> [Work task A]:
List every SPCA that the article on the Chicago Anti-Cruelty Society names as a model for its strategy, with the year or years given for each.
> [Work task B]:
Using the article on the Chicago Anti-Cruelty Society, decide whether each statement agrees with it: (i) The Anti-Cruelty Society will keep accepting owner-surrendered pets. (ii) Chicago's rate of reclaim of lost pets is about 17%. (iii) The planned Bruckner Animal Rehabilitation Center will have over 100 spaces. Answer yes or no for each, and quote the deciding words.
> [Work task C]:
Return, word for word, the passage of the article on the Chicago Anti-Cruelty Society from "From ANIMAL PEOPLE, July/August" to "adopted or killed.".
Top of Text for analysis
Chicago Anti-Cruelty Society will no longer keep dogs & cats during animal control holding period

From ANIMAL PEOPLE, July/August 2004:

CHICAGO, NEW YORK CITY–Chicago Anti-Cruelty Society
president Gene Mueller, DVM, in early July 2004 announced that
starting in November the Anti-Cruelty Society will no longer house
stray or feral animals brought by the public during the five-day
holding period when they can neither be adopted or killed.
Those animals will instead be redirected to the Chicago
Animal Care & Control Department. Owner-surrendered pets will still
be accepted, since they can be offered for rehoming right away.
“In exchange,” reported Claire Loebs Davis of Best Friends
Online, “the Anti-Cruelty Society plans to substantially increase
the number of legally adoptable animals it transfers out of animal
control to its facility, and to direct more resources toward its
spay/neuter, feral cat, and anti-dogfighting programs. “
The Anti-Cruelty Society already operates one of the dozen
most active nonprofit sterilization clinics in the world, handling
12,000 dogs and cats in 2003.
“The Anti-Cruelty Society also plans to construct the
Bruckner Animal Rehabilitation Center,” wrote Davis, “which will
feature over 100 spaces for long-term rehabilitation of animals with
treatable illnesses and behavior problems, as well as kittens and
puppies too young to adopt.

“The Anti-Cruelty Society hopes that centralizing all strays
in one city facility will help to improve Chicago’s dismal redemption
rate,” Davis added. The Chicago rate of reclaim of lost pets is
presently about 7%.
The Anti-Cruelty Society strategy is modeled after the
strategies followed by the San Francisco SPCA (1984), American SPCA
(1994), Wisconsin SPCA (1995-2000), Richmond SPCA (2001), and
Pennsylvania SPCA (2002). Each withdrew from animal control
functions in order to emphasize dog and cat sterilization and
rehoming.
Bottom of Text for analysis
Top of Data to examine
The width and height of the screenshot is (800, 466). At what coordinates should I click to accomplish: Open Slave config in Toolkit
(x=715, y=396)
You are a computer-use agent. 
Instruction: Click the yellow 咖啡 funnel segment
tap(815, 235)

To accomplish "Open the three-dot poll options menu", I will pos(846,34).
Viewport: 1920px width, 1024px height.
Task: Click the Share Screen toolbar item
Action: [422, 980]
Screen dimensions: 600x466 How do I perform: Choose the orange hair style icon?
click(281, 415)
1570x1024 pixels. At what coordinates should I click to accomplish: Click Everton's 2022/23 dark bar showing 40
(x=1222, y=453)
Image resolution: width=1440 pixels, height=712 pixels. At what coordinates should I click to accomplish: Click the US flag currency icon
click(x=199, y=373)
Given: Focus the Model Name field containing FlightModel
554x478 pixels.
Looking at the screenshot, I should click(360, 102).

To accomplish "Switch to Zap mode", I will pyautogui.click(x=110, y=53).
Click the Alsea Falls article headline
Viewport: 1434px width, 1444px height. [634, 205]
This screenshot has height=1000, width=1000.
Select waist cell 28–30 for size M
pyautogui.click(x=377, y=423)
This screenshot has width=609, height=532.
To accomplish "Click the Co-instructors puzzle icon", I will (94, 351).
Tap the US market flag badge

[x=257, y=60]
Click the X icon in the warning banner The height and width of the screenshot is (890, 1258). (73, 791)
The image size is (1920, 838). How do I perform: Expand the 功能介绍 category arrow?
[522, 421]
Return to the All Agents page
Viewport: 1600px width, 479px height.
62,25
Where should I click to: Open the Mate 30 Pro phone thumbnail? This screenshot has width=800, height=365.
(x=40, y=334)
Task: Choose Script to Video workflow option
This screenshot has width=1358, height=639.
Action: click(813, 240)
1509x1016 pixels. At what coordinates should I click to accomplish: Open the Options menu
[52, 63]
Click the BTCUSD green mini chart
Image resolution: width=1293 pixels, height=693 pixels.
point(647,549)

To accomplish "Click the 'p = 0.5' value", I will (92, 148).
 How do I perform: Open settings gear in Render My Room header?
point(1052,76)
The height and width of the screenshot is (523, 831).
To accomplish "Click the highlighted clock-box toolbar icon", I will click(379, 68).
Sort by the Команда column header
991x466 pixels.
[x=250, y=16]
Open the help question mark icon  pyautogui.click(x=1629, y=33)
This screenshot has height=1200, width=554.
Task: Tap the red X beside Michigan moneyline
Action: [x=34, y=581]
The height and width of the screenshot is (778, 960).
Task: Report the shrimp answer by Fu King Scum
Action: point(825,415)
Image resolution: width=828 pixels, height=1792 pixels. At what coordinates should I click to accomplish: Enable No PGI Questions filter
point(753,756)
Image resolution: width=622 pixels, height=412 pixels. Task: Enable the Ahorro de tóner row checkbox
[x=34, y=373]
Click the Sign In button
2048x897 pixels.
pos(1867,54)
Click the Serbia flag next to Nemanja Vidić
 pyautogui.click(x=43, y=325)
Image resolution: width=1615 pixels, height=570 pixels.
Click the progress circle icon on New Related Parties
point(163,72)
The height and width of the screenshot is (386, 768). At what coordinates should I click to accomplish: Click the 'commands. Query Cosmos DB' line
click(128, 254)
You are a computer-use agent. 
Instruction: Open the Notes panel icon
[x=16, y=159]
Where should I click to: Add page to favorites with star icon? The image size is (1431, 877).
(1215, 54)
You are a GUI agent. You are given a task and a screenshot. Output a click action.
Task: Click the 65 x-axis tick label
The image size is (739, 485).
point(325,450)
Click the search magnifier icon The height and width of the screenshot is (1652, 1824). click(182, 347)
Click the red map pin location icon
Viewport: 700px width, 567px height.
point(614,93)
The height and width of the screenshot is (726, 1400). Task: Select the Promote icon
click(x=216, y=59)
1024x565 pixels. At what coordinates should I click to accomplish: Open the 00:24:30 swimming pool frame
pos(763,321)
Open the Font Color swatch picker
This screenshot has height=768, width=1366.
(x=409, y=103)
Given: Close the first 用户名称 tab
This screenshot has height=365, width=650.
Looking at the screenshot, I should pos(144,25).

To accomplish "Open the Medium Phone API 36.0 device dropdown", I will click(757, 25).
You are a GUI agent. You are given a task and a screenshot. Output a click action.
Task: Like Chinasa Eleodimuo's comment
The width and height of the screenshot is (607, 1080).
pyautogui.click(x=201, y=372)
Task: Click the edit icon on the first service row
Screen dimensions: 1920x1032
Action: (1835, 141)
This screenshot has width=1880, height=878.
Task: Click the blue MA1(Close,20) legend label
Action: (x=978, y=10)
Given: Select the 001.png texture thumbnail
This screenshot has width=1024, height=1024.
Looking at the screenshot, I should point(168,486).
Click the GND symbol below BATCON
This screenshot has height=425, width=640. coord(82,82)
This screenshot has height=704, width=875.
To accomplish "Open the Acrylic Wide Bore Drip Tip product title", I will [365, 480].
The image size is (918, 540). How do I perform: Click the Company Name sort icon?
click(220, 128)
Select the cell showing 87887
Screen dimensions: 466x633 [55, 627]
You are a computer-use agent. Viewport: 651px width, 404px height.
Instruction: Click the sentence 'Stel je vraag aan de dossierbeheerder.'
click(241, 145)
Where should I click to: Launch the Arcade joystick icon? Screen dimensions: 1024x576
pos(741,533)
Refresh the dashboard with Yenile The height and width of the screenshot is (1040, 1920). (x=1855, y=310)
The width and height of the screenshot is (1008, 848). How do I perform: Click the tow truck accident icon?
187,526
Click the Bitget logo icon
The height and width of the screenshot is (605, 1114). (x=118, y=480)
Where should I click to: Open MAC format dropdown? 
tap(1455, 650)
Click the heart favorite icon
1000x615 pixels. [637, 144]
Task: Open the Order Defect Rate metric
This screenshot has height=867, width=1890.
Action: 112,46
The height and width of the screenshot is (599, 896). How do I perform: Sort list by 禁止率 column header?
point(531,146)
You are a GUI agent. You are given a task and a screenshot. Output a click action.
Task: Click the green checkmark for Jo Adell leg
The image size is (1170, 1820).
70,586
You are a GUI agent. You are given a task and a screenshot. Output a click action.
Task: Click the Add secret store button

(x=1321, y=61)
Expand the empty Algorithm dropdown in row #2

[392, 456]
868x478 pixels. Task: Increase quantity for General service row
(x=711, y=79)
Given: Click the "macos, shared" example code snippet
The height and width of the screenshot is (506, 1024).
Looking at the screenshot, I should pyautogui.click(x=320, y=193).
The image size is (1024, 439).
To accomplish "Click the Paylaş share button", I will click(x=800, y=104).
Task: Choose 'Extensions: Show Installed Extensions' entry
Bottom of Data to examine
> [Task result A]:
San Francisco SPCA (1984)
American SPCA (1994)
Wisconsin SPCA (1995-2000)
Richmond SPCA (2001)
Pennsylvania SPCA (2002)

> [Task result B]:
(i) Yes: "Owner-surrendered pets will still be accepted"
(ii) No: "The Chicago rate of reclaim of lost pets is presently about 7%."
(iii) Yes: "which will feature over 100 spaces for long-term rehabilitation of animals"

> [Task result C]:
From ANIMAL PEOPLE, July/August 2004:

CHICAGO, NEW YORK CITY–Chicago Anti-Cruelty Society
president Gene Mueller, DVM, in early July 2004 announced that
starting in November the Anti-Cruelty Society will no longer house
stray or feral animals brought by the public during the five-day
holding period when they can neither be adopted or killed.